=== GIVEN EXERCISE ===
Copy out the listing below, changing every "Instruction" to "Command" and leaving everything else untouched.

=== INPUT ===
** BEGIN **

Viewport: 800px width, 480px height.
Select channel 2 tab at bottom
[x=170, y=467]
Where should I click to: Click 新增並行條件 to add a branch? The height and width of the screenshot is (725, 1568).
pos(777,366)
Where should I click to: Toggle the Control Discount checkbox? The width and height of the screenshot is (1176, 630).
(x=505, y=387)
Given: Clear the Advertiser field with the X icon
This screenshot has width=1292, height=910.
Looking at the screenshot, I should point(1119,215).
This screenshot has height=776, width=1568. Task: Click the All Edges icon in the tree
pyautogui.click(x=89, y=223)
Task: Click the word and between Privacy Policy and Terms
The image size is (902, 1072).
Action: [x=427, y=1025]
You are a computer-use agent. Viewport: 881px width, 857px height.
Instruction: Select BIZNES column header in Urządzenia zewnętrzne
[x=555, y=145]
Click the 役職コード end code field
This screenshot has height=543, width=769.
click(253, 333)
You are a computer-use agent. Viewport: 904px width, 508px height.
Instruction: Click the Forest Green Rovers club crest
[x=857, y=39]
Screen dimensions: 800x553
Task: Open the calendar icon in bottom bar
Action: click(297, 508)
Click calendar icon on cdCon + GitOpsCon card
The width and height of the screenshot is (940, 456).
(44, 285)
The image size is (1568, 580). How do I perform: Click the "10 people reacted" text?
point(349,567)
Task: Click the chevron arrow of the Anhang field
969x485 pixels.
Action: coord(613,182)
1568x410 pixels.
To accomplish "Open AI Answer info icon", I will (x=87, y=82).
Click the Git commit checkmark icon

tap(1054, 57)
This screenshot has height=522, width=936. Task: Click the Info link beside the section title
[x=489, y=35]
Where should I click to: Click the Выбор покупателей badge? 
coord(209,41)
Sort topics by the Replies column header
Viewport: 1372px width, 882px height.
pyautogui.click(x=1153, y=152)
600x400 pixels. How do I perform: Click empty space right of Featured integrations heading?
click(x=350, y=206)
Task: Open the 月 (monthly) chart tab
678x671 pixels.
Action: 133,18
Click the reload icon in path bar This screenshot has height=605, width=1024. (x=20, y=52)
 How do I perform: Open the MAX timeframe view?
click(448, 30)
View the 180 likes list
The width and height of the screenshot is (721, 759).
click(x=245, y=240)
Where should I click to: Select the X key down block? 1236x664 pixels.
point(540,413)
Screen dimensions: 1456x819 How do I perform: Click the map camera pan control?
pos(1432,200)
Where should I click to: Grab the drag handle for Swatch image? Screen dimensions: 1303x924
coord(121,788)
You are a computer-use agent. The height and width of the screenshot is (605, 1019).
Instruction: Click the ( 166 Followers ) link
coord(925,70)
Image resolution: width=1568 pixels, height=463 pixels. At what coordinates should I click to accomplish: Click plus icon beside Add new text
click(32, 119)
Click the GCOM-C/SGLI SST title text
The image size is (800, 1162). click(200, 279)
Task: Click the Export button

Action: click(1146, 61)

** END **

=== SOLUTION TO THIS EXERCISE ===
Viewport: 800px width, 480px height.
Select channel 2 tab at bottom
[x=170, y=467]
Where should I click to: Click 新增並行條件 to add a branch? The height and width of the screenshot is (725, 1568).
pos(777,366)
Where should I click to: Toggle the Control Discount checkbox? The width and height of the screenshot is (1176, 630).
(x=505, y=387)
Given: Clear the Advertiser field with the X icon
This screenshot has width=1292, height=910.
Looking at the screenshot, I should point(1119,215).
This screenshot has height=776, width=1568. Task: Click the All Edges icon in the tree
pyautogui.click(x=89, y=223)
Task: Click the word and between Privacy Policy and Terms
The image size is (902, 1072).
Action: [x=427, y=1025]
You are a computer-use agent. Viewport: 881px width, 857px height.
Command: Select BIZNES column header in Urządzenia zewnętrzne
[x=555, y=145]
Click the 役職コード end code field
This screenshot has height=543, width=769.
click(253, 333)
You are a computer-use agent. Viewport: 904px width, 508px height.
Command: Click the Forest Green Rovers club crest
[x=857, y=39]
Screen dimensions: 800x553
Task: Open the calendar icon in bottom bar
Action: click(297, 508)
Click calendar icon on cdCon + GitOpsCon card
The width and height of the screenshot is (940, 456).
(44, 285)
The image size is (1568, 580). How do I perform: Click the "10 people reacted" text?
point(349,567)
Task: Click the chevron arrow of the Anhang field
969x485 pixels.
Action: coord(613,182)
1568x410 pixels.
To accomplish "Open AI Answer info icon", I will (x=87, y=82).
Click the Git commit checkmark icon

tap(1054, 57)
This screenshot has height=522, width=936. Task: Click the Info link beside the section title
[x=489, y=35]
Where should I click to: Click the Выбор покупателей badge? 
coord(209,41)
Sort topics by the Replies column header
Viewport: 1372px width, 882px height.
pyautogui.click(x=1153, y=152)
600x400 pixels. How do I perform: Click empty space right of Featured integrations heading?
click(x=350, y=206)
Task: Open the 月 (monthly) chart tab
678x671 pixels.
Action: 133,18
Click the reload icon in path bar This screenshot has height=605, width=1024. (x=20, y=52)
 How do I perform: Open the MAX timeframe view?
click(448, 30)
View the 180 likes list
The width and height of the screenshot is (721, 759).
click(x=245, y=240)
Where should I click to: Select the X key down block? 1236x664 pixels.
point(540,413)
Screen dimensions: 1456x819 How do I perform: Click the map camera pan control?
pos(1432,200)
Where should I click to: Grab the drag handle for Swatch image? Screen dimensions: 1303x924
coord(121,788)
You are a computer-use agent. The height and width of the screenshot is (605, 1019).
Command: Click the ( 166 Followers ) link
coord(925,70)
Image resolution: width=1568 pixels, height=463 pixels. At what coordinates should I click to accomplish: Click plus icon beside Add new text
click(32, 119)
Click the GCOM-C/SGLI SST title text
The image size is (800, 1162). click(200, 279)
Task: Click the Export button

Action: click(1146, 61)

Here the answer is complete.